CIS have their own staff and get additional help from seasoned professionals. These professionals are people usually working for multinationals and consultancy firms and commonly named subject matter experts (SME) in their specific field of expertise.

CIS uses “consensus teams”, in other words teams with security professionals who have discussions to decide what kind of advice is suitable for most environments. This clearly improves the quality of the guides, but can also be a flaw. For example if you have different demands for your environment, you still have to consider each item in the guide. Sometimes a control might be too strict, and sometimes it simply is not enough to protect your precious resources. But in the end we believe CIS is one of the few who provide proper quality guides and they definitely help many companies around the world.

Beside the benchmarks and embedded scripts, CIS has their own auditing tool. Unfortunately this is not a free download. With the right membership you are entitled to download their tooling. For smaller companies this license is pretty expensive though. We clearly love open source, so let’s have a look at some alternatives!

Focus on Automation

Companies want to be more agile, using cloud technology, automation tools for configuration. Still, they often forget to implement proper system hardening. As an after-thought, hardening guides are then used to “fix” the security gaps on the system.
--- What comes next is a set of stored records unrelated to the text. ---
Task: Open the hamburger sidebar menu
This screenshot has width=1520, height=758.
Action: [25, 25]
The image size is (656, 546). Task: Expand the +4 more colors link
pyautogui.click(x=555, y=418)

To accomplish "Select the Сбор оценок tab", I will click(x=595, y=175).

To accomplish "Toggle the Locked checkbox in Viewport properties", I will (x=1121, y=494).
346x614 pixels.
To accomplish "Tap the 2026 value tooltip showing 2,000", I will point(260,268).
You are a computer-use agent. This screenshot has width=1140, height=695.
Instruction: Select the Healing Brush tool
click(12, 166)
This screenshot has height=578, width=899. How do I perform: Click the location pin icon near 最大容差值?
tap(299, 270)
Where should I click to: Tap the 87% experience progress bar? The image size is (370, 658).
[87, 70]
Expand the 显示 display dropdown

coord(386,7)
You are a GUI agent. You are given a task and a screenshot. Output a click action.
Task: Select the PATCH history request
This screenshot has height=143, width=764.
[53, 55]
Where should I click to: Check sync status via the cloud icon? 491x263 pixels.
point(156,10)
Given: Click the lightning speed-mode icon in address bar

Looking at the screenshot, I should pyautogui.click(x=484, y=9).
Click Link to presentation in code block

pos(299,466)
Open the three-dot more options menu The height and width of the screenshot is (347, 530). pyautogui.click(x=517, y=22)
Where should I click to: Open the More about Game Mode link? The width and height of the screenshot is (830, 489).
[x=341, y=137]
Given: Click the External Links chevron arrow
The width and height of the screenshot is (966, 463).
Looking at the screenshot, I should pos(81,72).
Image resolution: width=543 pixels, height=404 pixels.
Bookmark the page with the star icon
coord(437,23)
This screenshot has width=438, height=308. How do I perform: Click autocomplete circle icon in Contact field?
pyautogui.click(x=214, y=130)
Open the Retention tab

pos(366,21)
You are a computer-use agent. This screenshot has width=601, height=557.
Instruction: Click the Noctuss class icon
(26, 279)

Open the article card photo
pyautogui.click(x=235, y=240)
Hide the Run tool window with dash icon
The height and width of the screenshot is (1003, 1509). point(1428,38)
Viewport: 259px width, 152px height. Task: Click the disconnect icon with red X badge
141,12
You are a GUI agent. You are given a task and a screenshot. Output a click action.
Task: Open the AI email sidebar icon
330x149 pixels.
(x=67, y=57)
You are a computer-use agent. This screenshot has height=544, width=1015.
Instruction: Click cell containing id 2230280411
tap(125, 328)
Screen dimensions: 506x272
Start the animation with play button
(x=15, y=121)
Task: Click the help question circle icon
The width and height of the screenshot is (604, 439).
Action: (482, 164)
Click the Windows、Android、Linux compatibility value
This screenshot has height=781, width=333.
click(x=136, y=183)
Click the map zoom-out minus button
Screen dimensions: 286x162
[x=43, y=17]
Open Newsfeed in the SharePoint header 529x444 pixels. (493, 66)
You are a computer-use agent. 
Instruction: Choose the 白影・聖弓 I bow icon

Another great way opposed to manuals and guides, is the usage of SCAP (Security Content Automation Protocol) or more specifically OpenSCAP. This open source software helps with automated testing of security controls. While this is a great step in the right direction, there are still some flaws though.

The biggest issues with SCAP are, portability, easy of use and supported platforms. Each “checklist” has to be defined in a policy document. While everything is available as XML based documents, the format and structure is not really friendly for the average user. Easy of use is definitely a characteristic we value high in software solutions.


Another alternative of SCAP is the usage of specialized auditing tools, like our own open source tool Lynis. Freely available, no installation needed and downloaded and used by many professionals, to name just a few benefits. Lynis has been extensively tested on common platforms, including clones (e.g. CentOS, Fedora, Debian based systems).


The big benefit of using an auditing solution is the focus on continuous auditing. This results in improving your environment step by step. Security is not a product, but a delicate process. Instead of doing an one-time hardening excercise, it’s better to look for improvement all year round. This way of working clearly will result in a better security defences in the long run.


We love CIS benchmarks, hardening guides and security tips. However they are time consuming and we love to save time where we can. OpenSCAP is a great alternative, however only works when all Linux distributions would properly embed it by default. If you have the right platform, it might be good fit for your environment.

We believe that for most companies specialized auditing tools are the best option available. That is, when your goal is to secure your IT environment. It is the most extensive and quickest method to perform a security audit. Continuously monitoring your environment is better than “on and off” projects trying to improve your security defences.

Lynis Enterprise

Lynis Enterprise screenshot to help with system hardening

This blog post is part of our Linux security series and the mission to get Linux and Unix-based systems more secure.

Does system hardening take a lot of time, or do you have any compliance in your company? Have a look at Lynis Enterprise.

Or start today with the open source security scanner Lynis (GitHub)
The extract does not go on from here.